Stored data
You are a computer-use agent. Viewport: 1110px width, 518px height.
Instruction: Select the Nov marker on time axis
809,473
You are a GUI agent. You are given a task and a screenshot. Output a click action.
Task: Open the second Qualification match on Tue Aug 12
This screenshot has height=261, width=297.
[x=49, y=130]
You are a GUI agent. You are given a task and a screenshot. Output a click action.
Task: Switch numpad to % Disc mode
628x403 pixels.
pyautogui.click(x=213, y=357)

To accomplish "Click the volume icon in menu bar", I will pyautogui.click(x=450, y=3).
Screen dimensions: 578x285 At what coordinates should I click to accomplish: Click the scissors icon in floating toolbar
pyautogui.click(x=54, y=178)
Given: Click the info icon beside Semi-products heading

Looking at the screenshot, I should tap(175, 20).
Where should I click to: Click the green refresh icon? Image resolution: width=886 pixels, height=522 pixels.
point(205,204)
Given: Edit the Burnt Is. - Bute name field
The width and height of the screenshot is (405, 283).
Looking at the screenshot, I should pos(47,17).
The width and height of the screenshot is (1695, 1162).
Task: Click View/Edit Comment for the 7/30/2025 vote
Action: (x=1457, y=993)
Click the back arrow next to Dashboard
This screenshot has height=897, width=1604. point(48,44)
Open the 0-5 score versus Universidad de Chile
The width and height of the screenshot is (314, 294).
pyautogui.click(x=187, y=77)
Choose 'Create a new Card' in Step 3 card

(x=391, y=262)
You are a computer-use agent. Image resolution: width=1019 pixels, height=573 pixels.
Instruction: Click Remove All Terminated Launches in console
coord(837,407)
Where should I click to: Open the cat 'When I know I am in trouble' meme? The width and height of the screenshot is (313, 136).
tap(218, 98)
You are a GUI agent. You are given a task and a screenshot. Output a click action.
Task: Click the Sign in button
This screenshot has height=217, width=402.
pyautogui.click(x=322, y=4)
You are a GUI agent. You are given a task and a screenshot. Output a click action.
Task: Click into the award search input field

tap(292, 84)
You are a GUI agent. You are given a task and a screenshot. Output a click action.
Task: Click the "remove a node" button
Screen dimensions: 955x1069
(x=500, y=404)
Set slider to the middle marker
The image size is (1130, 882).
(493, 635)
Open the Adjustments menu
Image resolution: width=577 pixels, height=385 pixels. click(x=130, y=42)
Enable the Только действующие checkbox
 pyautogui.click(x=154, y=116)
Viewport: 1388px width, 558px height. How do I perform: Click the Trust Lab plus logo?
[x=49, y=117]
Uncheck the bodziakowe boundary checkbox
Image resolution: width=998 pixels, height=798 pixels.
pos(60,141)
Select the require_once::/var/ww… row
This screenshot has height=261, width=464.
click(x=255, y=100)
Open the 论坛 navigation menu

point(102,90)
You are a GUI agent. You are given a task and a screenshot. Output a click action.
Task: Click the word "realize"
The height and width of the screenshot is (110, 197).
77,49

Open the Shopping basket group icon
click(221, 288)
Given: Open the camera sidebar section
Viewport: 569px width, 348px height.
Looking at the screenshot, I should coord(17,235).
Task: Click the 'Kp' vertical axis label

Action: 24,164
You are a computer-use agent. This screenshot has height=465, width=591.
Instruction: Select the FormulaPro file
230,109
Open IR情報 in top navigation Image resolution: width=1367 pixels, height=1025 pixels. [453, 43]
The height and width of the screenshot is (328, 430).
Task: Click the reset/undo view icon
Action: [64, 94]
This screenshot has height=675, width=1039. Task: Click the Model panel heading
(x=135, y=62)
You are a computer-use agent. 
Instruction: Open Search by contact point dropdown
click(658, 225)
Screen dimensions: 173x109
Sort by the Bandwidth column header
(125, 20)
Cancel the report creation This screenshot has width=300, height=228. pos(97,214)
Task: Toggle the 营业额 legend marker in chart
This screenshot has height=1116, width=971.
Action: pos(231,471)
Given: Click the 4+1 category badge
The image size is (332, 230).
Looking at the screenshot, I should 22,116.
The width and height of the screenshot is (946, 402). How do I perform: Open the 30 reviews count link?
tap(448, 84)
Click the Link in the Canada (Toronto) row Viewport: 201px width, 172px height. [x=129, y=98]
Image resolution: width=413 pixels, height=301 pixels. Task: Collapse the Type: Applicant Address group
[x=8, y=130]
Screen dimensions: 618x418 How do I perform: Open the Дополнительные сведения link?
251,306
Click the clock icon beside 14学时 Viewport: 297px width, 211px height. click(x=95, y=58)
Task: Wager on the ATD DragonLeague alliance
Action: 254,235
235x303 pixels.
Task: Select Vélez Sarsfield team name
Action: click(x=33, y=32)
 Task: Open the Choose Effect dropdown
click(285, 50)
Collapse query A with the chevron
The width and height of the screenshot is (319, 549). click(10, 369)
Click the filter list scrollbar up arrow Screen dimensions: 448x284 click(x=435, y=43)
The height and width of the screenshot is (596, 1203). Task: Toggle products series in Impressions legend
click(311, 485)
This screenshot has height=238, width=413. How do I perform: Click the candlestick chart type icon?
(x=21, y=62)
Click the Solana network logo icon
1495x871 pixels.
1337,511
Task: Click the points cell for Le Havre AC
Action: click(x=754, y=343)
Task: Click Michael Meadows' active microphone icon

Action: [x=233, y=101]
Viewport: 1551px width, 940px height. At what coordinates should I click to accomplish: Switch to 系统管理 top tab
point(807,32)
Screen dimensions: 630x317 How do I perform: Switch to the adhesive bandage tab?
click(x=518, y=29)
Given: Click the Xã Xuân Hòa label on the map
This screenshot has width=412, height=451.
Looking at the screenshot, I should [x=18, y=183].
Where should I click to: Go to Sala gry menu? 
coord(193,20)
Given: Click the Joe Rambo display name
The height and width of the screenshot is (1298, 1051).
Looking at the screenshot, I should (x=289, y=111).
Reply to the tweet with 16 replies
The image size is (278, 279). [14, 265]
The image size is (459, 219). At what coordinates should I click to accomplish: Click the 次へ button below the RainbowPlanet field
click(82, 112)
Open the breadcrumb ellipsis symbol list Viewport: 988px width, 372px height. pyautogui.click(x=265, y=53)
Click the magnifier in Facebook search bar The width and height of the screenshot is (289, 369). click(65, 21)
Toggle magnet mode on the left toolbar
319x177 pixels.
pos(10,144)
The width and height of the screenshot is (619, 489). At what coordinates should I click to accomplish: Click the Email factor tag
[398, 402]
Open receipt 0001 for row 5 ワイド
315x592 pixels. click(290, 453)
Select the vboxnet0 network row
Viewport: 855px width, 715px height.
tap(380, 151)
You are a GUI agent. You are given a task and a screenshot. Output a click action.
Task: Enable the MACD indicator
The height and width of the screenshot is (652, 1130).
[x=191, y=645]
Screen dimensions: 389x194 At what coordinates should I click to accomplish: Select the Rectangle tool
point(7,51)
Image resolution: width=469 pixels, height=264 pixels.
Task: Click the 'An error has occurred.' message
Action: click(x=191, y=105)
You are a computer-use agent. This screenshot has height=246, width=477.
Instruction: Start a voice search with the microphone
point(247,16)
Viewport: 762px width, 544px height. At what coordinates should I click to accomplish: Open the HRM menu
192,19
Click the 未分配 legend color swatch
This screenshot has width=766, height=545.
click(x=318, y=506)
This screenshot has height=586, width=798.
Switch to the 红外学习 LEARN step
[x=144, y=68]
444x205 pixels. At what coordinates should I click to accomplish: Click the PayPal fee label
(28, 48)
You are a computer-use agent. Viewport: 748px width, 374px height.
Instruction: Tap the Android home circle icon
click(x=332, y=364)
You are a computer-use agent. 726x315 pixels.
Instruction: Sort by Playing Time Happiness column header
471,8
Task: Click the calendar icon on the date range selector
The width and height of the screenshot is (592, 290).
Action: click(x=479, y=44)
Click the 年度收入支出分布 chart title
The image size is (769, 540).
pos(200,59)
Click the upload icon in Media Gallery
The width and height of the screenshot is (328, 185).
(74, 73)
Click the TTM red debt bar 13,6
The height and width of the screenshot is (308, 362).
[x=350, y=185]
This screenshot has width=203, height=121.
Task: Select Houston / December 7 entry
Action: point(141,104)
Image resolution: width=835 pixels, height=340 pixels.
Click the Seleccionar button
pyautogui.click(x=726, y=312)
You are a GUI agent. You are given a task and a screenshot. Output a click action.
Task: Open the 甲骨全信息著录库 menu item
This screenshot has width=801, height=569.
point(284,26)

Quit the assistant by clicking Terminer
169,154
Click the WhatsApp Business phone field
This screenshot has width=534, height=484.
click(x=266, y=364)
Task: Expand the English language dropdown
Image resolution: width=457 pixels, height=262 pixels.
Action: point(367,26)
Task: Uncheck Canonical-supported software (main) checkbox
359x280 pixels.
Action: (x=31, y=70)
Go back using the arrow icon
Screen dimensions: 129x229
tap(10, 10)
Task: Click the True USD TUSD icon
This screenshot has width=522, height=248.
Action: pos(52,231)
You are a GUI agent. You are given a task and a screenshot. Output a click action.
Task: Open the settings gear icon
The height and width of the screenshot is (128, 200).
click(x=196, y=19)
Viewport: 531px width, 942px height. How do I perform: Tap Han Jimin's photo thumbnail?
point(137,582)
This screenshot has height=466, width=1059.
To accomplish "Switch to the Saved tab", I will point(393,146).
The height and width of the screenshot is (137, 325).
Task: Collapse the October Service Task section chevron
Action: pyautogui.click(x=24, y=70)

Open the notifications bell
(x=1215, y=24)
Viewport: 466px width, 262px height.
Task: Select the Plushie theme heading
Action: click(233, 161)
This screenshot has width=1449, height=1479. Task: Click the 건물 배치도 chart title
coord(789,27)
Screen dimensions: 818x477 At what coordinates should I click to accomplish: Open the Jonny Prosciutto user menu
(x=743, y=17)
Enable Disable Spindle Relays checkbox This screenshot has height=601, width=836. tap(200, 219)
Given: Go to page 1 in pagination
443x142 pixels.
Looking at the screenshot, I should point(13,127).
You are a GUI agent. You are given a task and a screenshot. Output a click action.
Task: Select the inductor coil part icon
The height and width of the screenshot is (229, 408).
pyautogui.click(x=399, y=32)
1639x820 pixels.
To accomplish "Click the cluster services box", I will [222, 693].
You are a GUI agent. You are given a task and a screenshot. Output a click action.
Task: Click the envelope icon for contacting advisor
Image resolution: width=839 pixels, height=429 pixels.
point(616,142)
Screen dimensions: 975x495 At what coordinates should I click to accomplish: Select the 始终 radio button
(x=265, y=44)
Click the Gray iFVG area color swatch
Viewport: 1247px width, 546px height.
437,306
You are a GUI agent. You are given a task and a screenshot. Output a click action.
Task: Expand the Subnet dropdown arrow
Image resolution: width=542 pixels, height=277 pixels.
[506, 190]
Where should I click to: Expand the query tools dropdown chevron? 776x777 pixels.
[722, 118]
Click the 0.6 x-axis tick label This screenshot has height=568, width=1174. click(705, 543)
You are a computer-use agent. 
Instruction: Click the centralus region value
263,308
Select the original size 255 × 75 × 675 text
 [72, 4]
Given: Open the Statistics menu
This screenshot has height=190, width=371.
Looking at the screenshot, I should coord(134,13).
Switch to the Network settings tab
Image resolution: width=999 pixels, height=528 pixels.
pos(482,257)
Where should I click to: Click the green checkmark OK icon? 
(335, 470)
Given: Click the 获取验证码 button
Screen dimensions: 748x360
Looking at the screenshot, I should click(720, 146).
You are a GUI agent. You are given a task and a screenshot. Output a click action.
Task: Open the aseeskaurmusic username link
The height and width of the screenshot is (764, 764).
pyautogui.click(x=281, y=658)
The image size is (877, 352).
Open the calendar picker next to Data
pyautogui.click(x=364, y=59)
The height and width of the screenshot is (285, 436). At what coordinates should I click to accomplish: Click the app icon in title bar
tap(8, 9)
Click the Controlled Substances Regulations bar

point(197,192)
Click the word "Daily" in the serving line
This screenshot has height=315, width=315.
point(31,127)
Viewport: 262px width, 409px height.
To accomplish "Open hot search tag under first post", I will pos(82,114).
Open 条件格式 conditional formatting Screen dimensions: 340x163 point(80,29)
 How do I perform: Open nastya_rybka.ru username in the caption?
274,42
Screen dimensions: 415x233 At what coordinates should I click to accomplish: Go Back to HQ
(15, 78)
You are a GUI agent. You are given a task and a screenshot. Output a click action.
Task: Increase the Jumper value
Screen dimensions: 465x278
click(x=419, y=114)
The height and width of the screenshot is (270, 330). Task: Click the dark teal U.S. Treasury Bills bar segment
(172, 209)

YOUR ASSIGNMENT: Copy each line of the data that contains the word "list".

RESULT FOR THIS EXERCISE:
Click the filter list scrollbar up arrow Screen dimensions: 448x284 click(x=435, y=43)
Open the breadcrumb ellipsis symbol list Viewport: 988px width, 372px height. pyautogui.click(x=265, y=53)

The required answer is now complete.